三井住友「Olive」開始 日本のキャッシュレスを加速させるか
3月1日、三井住友フィナンシャルグループの新しい金融サービス「Olive(オリーブ)」が始まりました。日本で遅れているキャッシュレス化を加速させるか、筆者は注目しています。
ベースはデビットカード
Oliveは、ざっくり言うと銀行口座とクレジットカードをセットにしたサービスです。アプリの利用を前提に、さまざまな金融サービスを管理できることが特徴となっています。
申し込みは3月1日の朝から始まっており、すでに三井住友銀行に口座がある人なら、アプリから「Oliveアカウント」に切り替えの手続きをすることで、早ければ即日使えるようになります。
実際に筆者の口座を切り替えてみたところ、すぐにアプリ上にカードが発行されました。デビットカードとしてオンラインで買い物をしたり、Apple Payに登録することができています。物理的なカードは後日届きます。

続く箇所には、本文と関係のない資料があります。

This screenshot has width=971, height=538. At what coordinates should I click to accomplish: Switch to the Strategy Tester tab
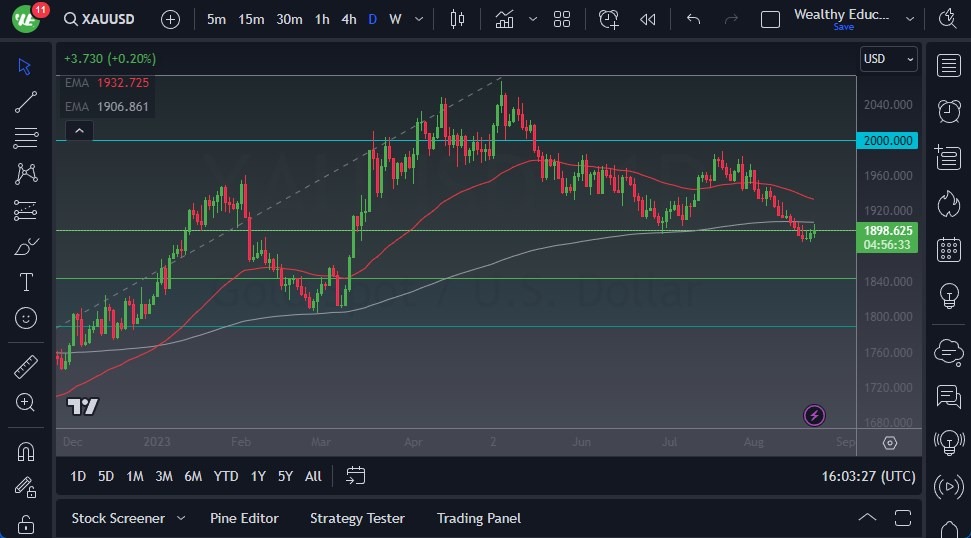[357, 518]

カードとしては1枚で、カード番号や有効期限なども1つのみですが、支払い方法はアプリ上で「クレジットモード」「デビットモード」「ポイント払いモード」を切り替えることができます。これが「Oliveフレキシブルペイ」と呼ばれています(毎月の料金引き落としなどは自動的にクレジットモードになります)。
三井住友カードの説明によると、このカードのベースになっているのは「デビットカード」とのこと。そのため、一般的なデビットカードと同様に利用できない加盟店が存在します。

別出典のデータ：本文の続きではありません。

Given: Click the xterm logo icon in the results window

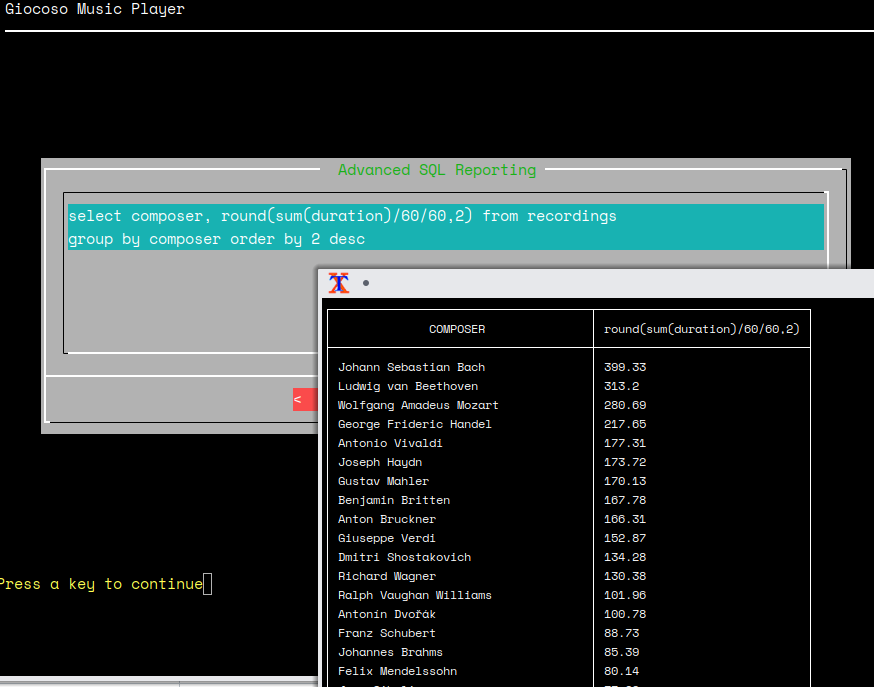Looking at the screenshot, I should (x=338, y=283).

しかしOliveの場合は、クレジットモードを利用することで、それらの加盟店でも支払いができるとされています。
実際に使えるかどうかは試してみないと分かりませんが、これはデビットカードの弱点を補う機能になりそうです。
なお、クレジットモードは審査が必要となっており、この審査に通らなかった場合や、18歳未満の人は、クレジットモードは利用できない状態となります。
もう1つ注目したいのは「Apple Pay対応」です。国内発行のVisaクレジットカードは2021年5月にApple Payに対応したものの、Visaデビットカードはまだ使えませんでした。

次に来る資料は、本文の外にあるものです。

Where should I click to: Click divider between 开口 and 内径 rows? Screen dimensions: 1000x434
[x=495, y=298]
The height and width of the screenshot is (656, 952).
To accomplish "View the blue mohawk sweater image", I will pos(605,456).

Visa日本法人に確認したところ、国内発行のVisaデビットカードとしてApple Payに対応したものは、これまで存在しなかったとのことです。
そのため、Oliveフレキシブルペイはやや変則的なカードではありますが、Apple Payに対応した初めてのVisaデビットカードといえそうです。実現に至った詳細は不明ですが、「フレキシブルペイ機能のApple Pay対応にあたって、Apple様にはご協力をいただいております」(三井住友カード広報部)と説明しています。
これまでApple Payで使うにはJCBまたはMastercardブランドのデビットカードを選ぶ必要がありましたが、これをきっかけに、ほかのVisaデビットカードについても対応が進むことを期待したいところです。
日本のキャッシュレスを加速させるか
日本では、クレジットカードの普及率に対して国際ブランドの付いたデビットカードの普及率が低いことから、これがキャッシュレス化を進める鍵になるのではないか、という見方があります。
日本では、クレジットカードのような後払いを嫌って現金払いを続ける人や、事前にチャージした範囲内で使えるプリペイドの電子マネーを好む人が、まだまだいると考えられます。
その点、Oliveであれば、デビットカードを基本に、必要なときだけクレジットカードとして利用できます。また、ポイント払いは銀行口座やクレジットカードからも残高にチャージできるので、プリペイドのVisaカードにもなるわけです。
一方、これらが全部入りになっているためにOliveは難しいイメージがあります。また、現状のアプリはとりあえず既存のサービスをくっつけてみたという感じで、まだごちゃごちゃしている印象を受けます。
この難解さがOliveを始める上でのハードルになる恐れはあるものの、これまでになく幅広い使い方をカバーしている点には注目しています。